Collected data
>>

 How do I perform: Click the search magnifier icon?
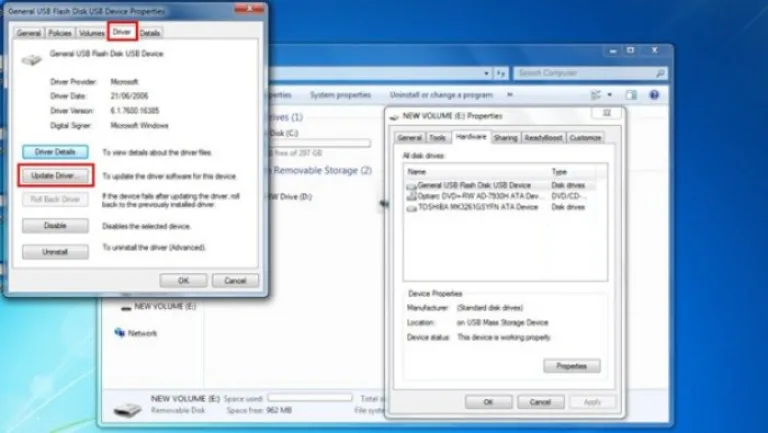point(660,73)
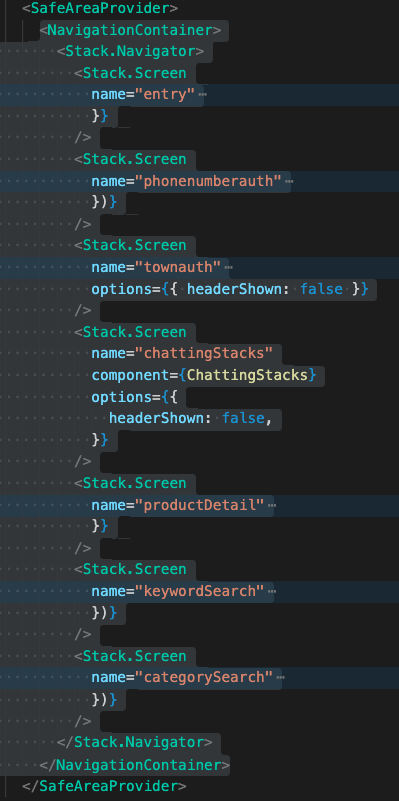The image size is (399, 801).
Task: Click the ChattingStacks component reference
Action: [x=247, y=375]
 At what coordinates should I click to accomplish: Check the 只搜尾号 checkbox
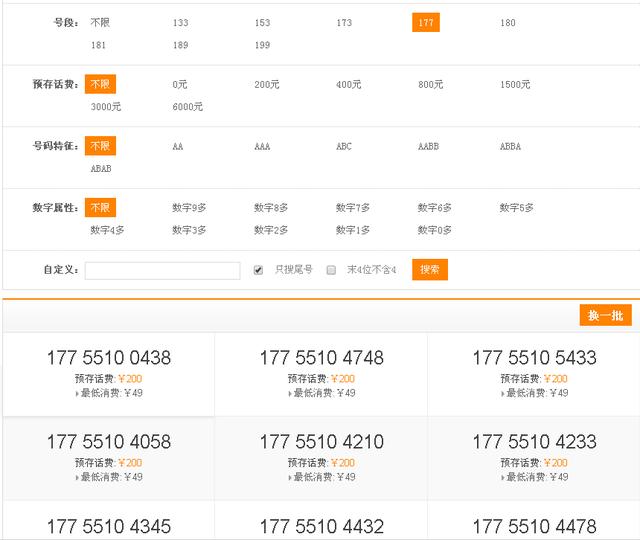[x=258, y=270]
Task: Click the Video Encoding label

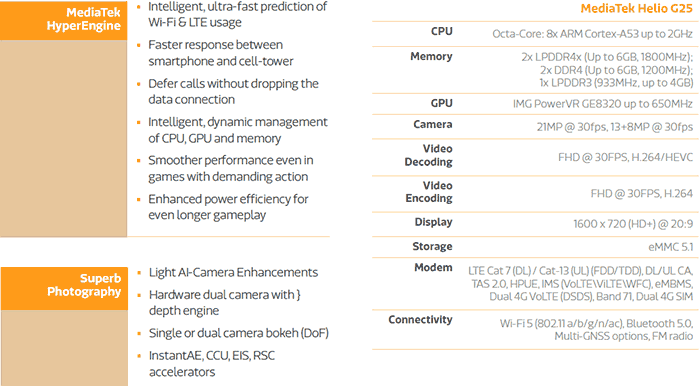Action: [429, 192]
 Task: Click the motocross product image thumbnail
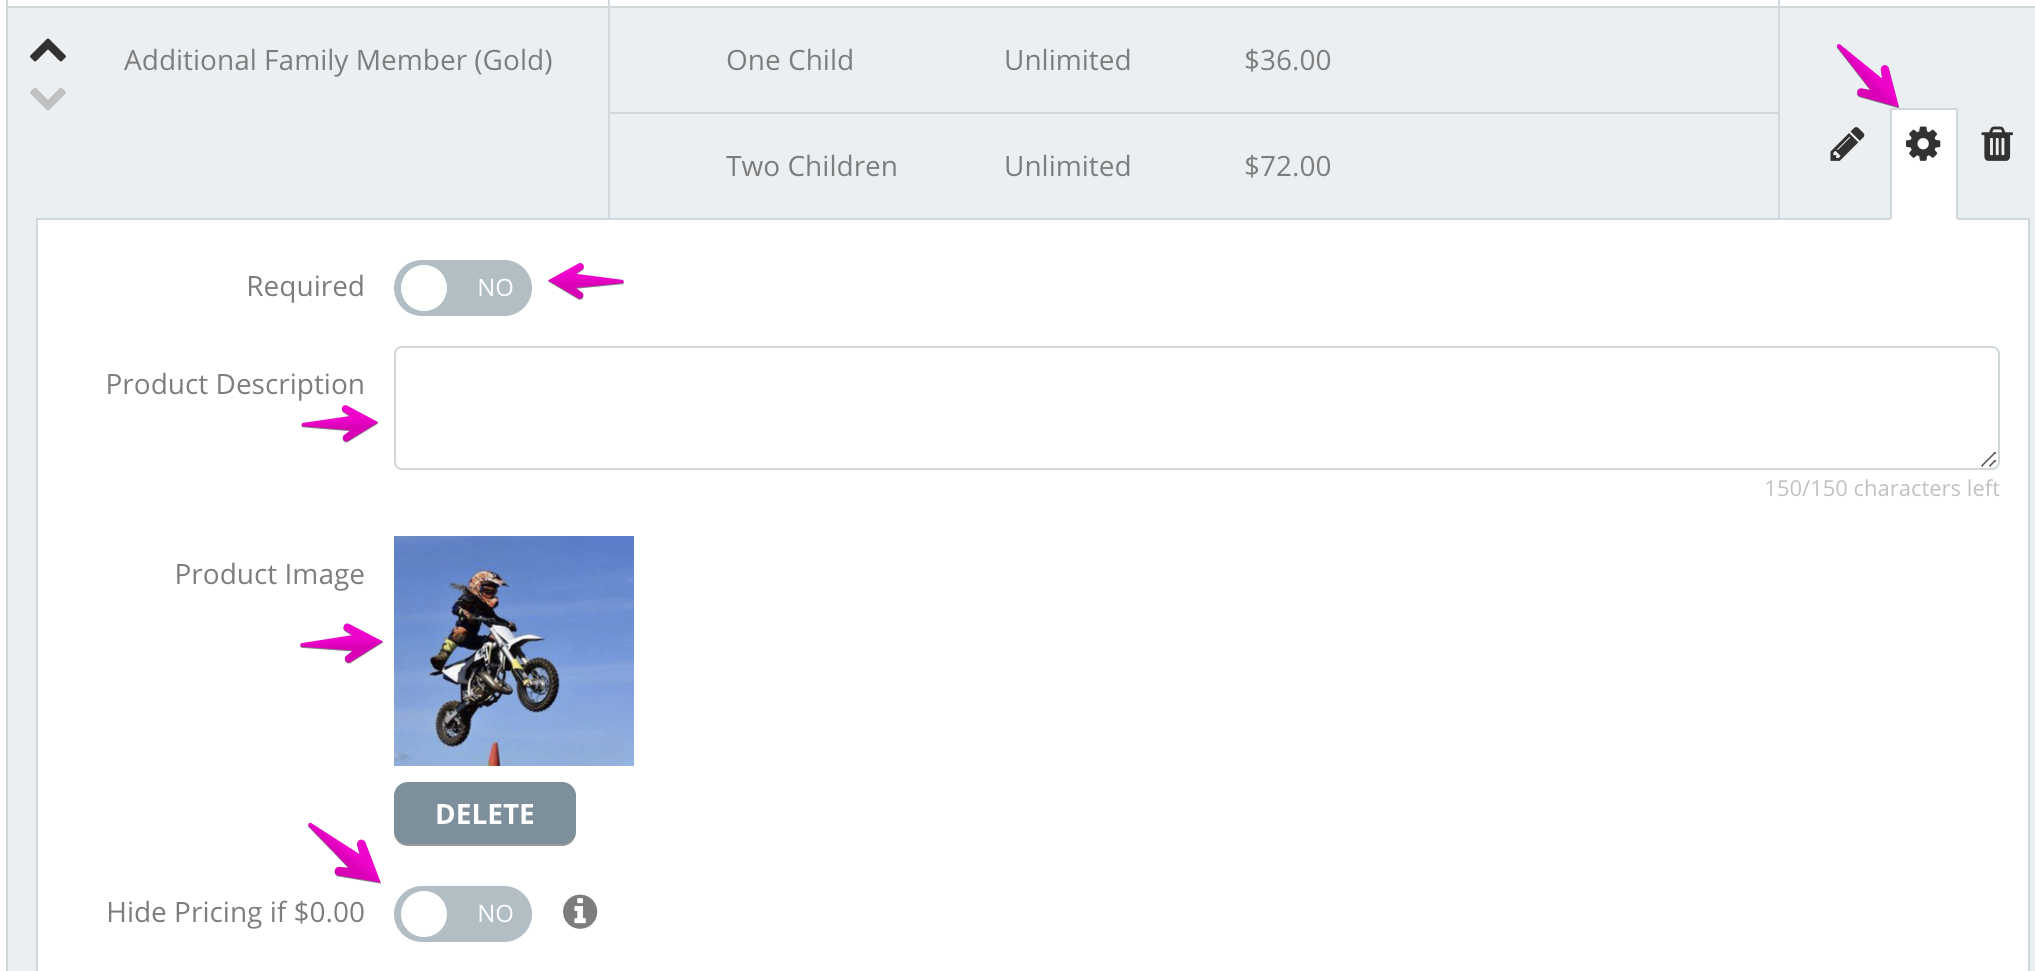(514, 651)
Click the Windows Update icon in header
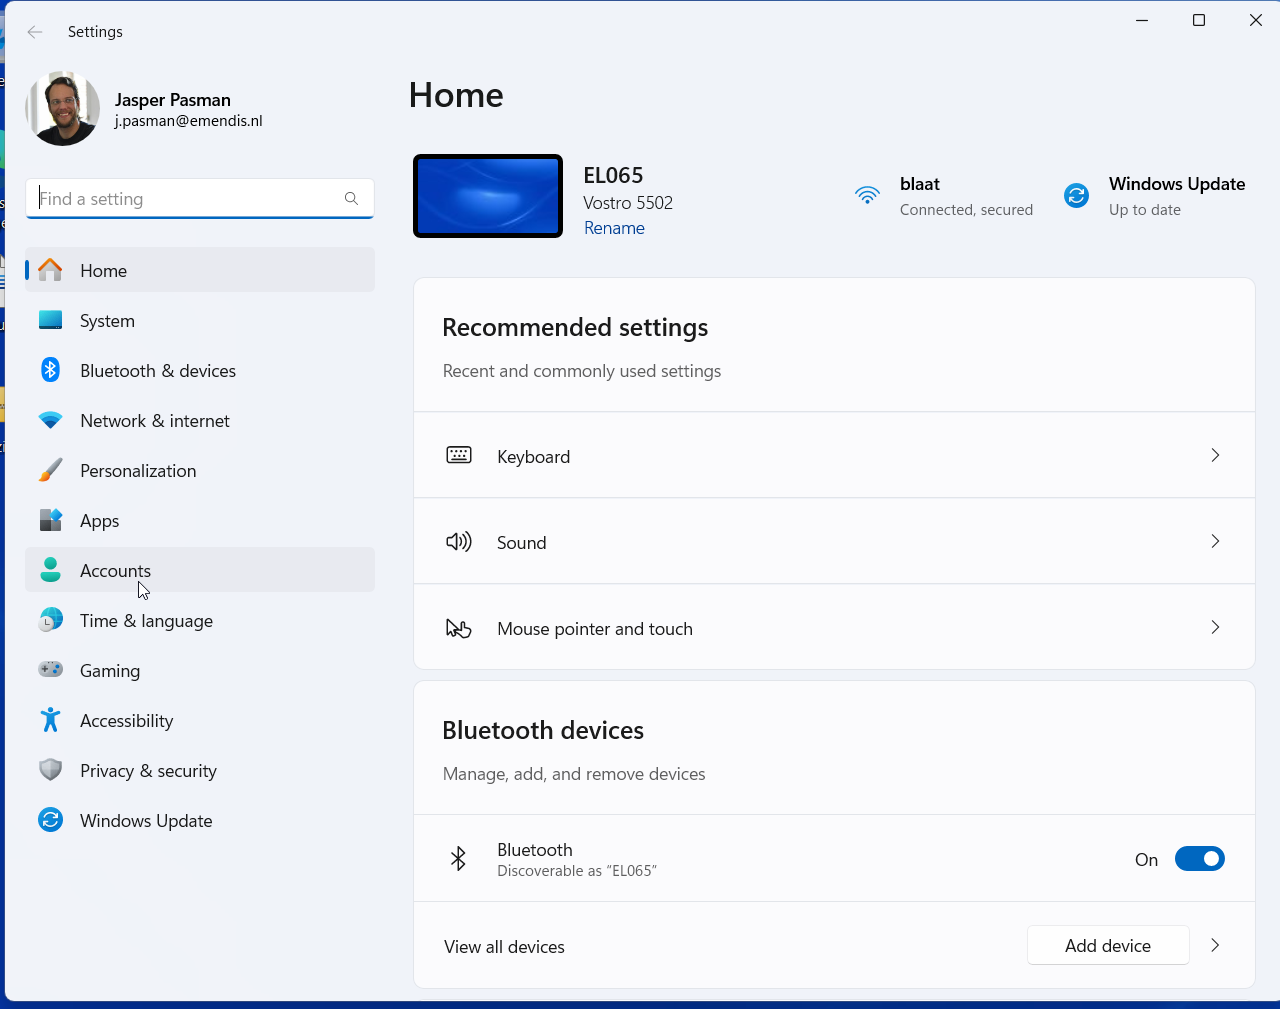This screenshot has height=1009, width=1280. pos(1076,196)
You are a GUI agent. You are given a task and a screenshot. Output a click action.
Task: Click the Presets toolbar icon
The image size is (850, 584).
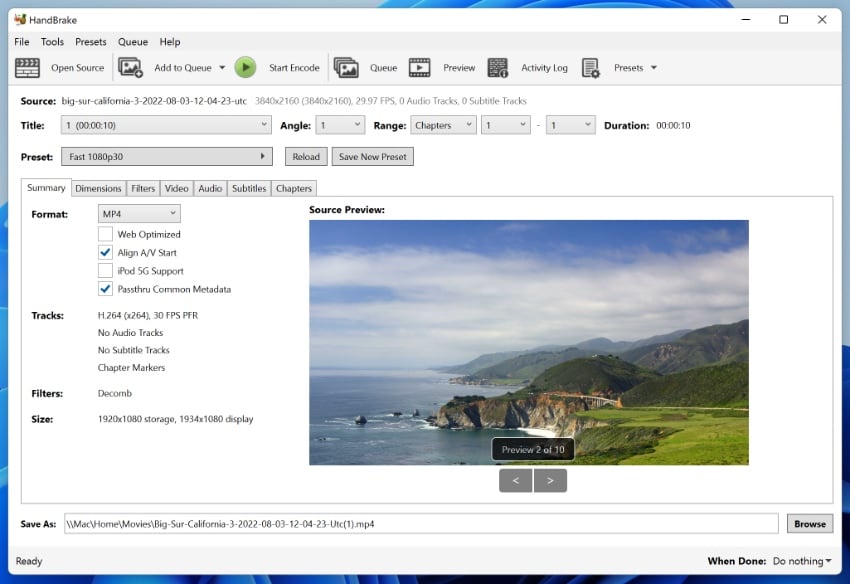click(591, 68)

<<

▸ **Your instructions**: Exactly restate the lines from the one holding "You are a GUI" to the final line of the records above, including both and excluding pictures.

▸ **Answer for the task**:
You are a GUI agent. You are given a task and a screenshot. Output a click action.
Task: Click the Presets toolbar icon
The image size is (850, 584).
click(591, 68)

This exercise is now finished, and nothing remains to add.